## [WHAT TO DO]
Every entry should be repeated exactly. Omit the pictures.

## [WORKING DATA]
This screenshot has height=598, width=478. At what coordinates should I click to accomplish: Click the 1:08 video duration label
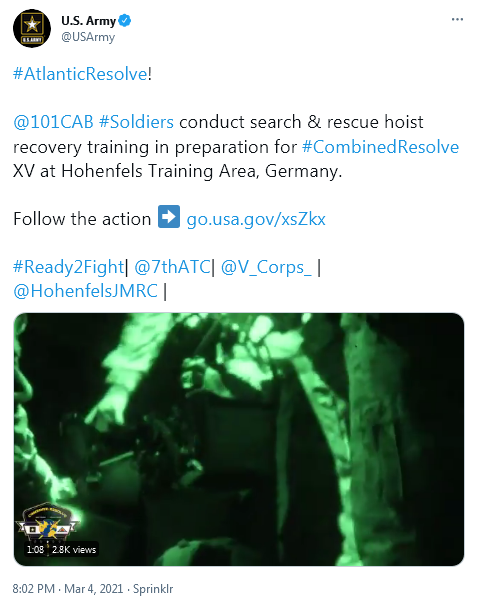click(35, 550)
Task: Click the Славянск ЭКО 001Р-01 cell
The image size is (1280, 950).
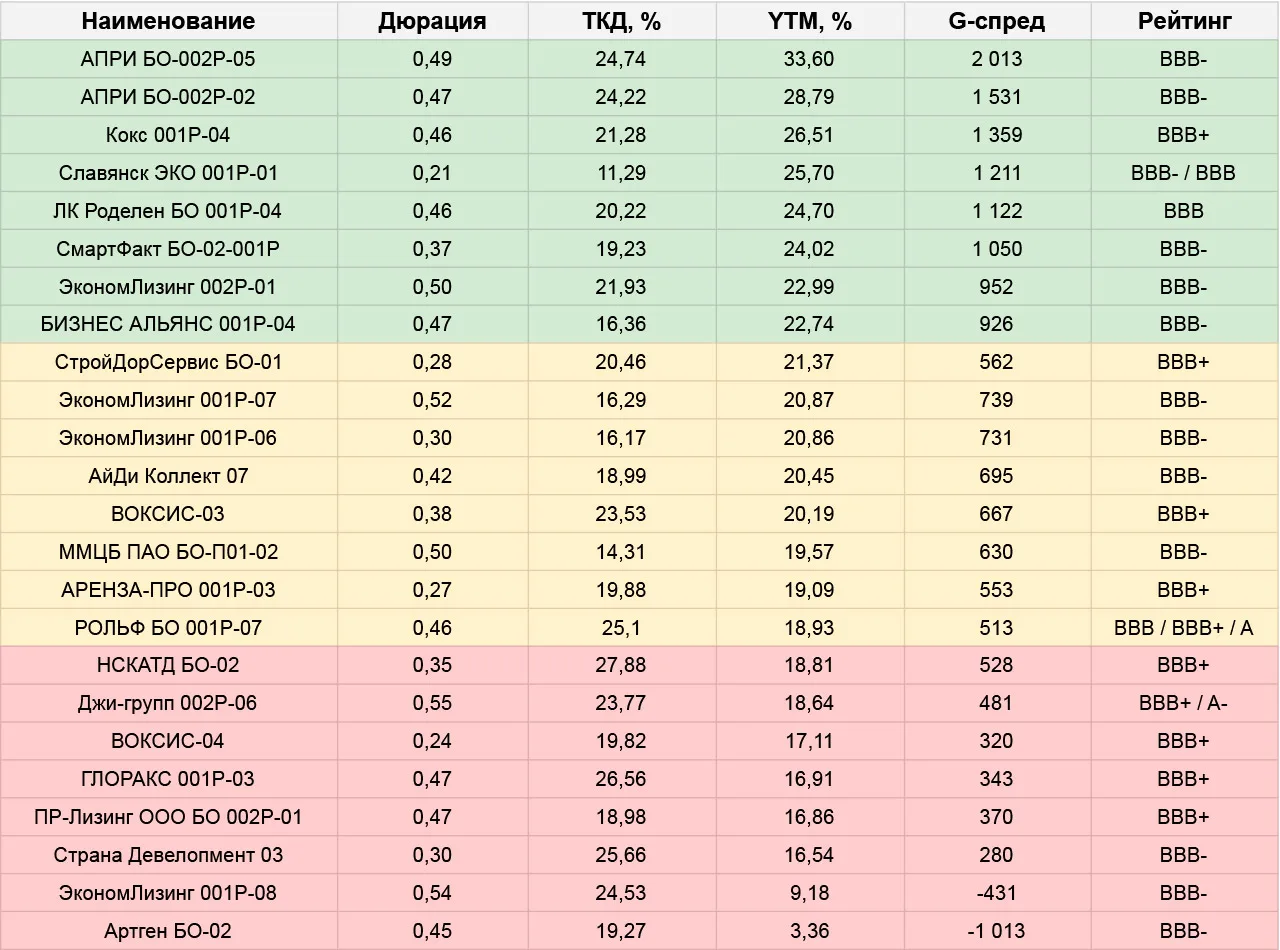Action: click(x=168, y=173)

## [SOLVED PROBLEM]
This screenshot has height=598, width=478. At what coordinates should I click to accomplish: Click the 1:08 video duration label
click(35, 550)
Task: Click the Славянск ЭКО 001Р-01 cell
The image size is (1280, 950).
Action: click(x=168, y=173)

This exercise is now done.